# ASSIGNMENT
Give the entries below again exactly. Their pictures are not needed.

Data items
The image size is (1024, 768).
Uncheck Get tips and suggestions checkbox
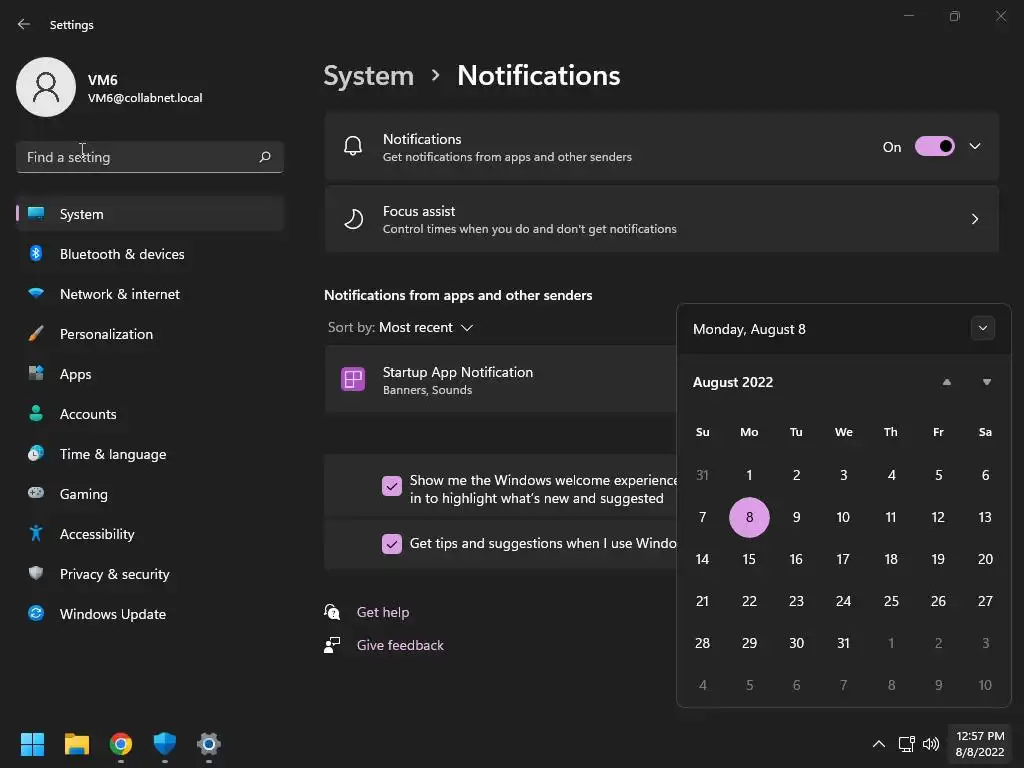(392, 544)
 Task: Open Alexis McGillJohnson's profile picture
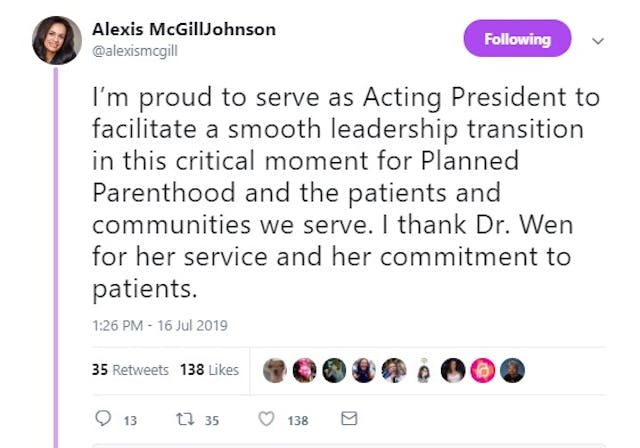pyautogui.click(x=57, y=41)
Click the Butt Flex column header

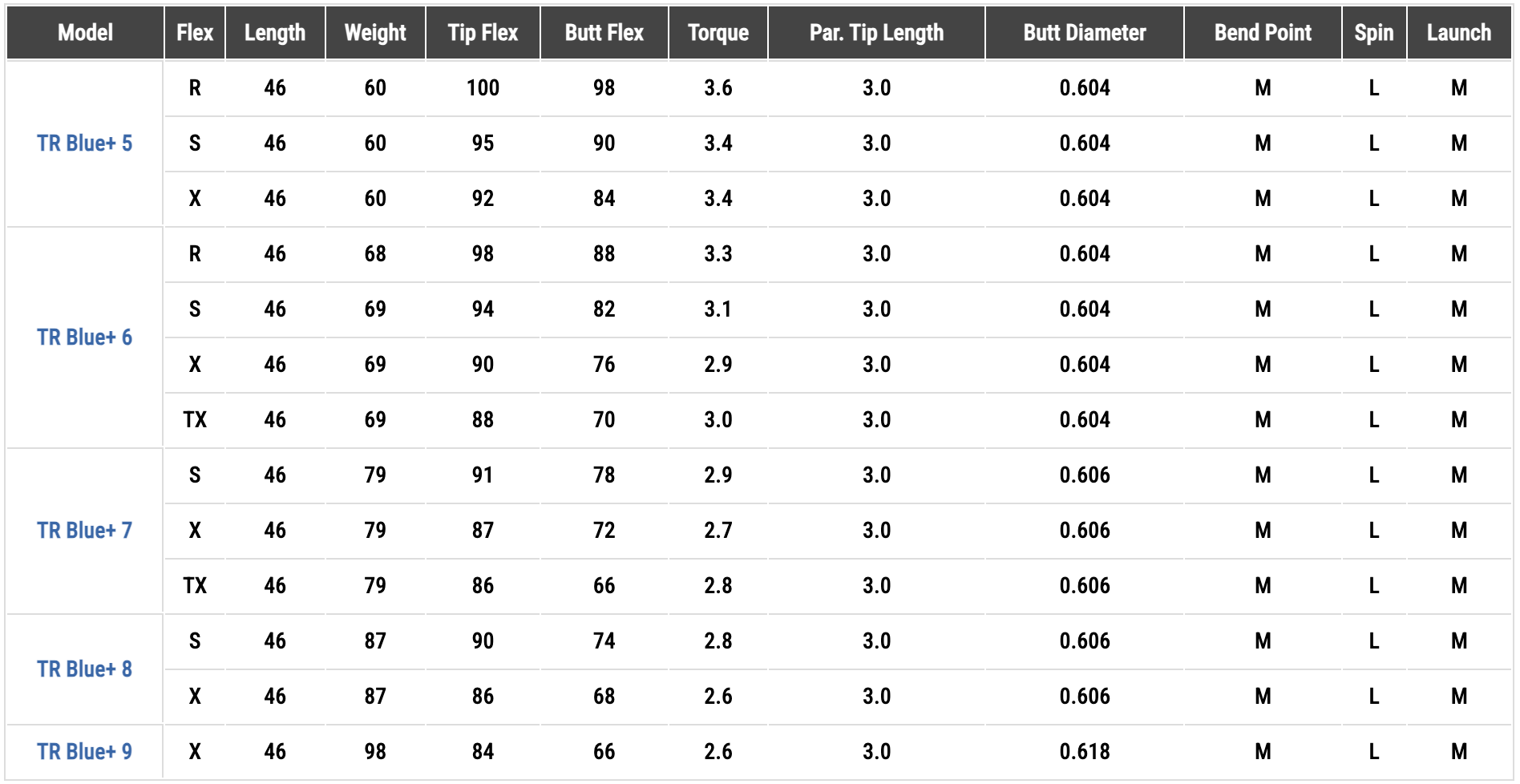[604, 33]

# WORKED SOLUTION
The image size is (1024, 768).
Uncheck Get tips and suggestions checkbox
(392, 544)
 Task: Open Alexis McGillJohnson's profile picture
pyautogui.click(x=57, y=41)
Click the Butt Flex column header

[604, 33]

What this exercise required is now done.